In fact, exercising regularly throughout the day is even more beneficial than sitting for 14 hours and then hitting the gym for 45 minutes. You should be thankful for the negative effects of sitting still on your heart health. "Yes, organized exercise is good and can help you achieve your fitness goals, but any form of physical activity can keep you fit if you do it regularly," says Matthews. "Being active, even by the little bit, helps prevent and manage chronic diseases like cardiovascular disease, diabetes, hypertension. It also helps with mood, cognitive function, and weight management."

So what does microdosing look like? It takes every opportunity to raise your heart rate — even if it's just hurried up a flight of stairs, hauling a few heavy bags of groceries out of your car, speeding up for a few minutes while walking the dog, raking some leaves into you front yard, or bring a heavy trash can to the curb. Doing some high-intensity bursts—maybe run a block with your dog—would be better.
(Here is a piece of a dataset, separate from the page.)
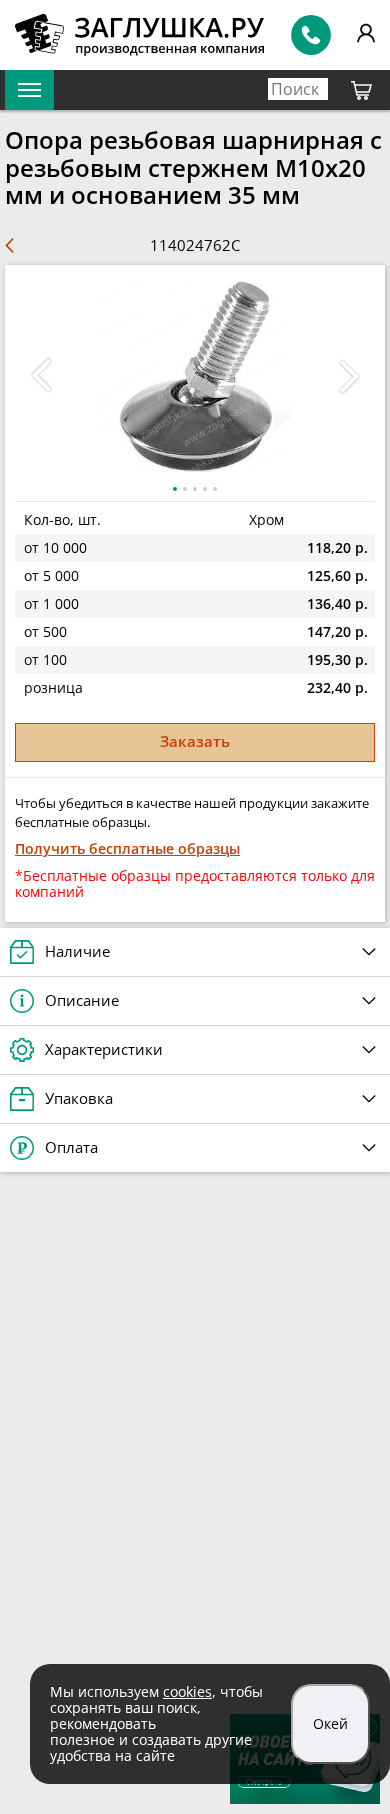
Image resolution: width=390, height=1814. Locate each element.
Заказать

Not only can aerobic exercise like walking be microdosed; so can weight training. "Guidelines say you should be doing 150 minutes of moderate-intensity cardio a week, but you should also be doing muscle-strengthening activities two days a week," says Matthews. "So, whenever you have time, do some short squats or push-ups. Anyway, if you add more activity to your day, you can meet and exceed the guide in all sorts of creative ways. It can build up."

However, there is one very important thing to remember. In order for this activity to last 150 minutes per week, it needs to be of moderate intensity. "Walking into the bathroom doesn't count," Matthews said. Her way of measuring whether you're moving hard enough is: You can still have a conversation, but do you need to stop every now and then to catch your breath? "That's how you can tell if your heart rate is fast enough," she says. "You can also use your Fitbit device to see how much exercise you're doing and when you're sitting too much."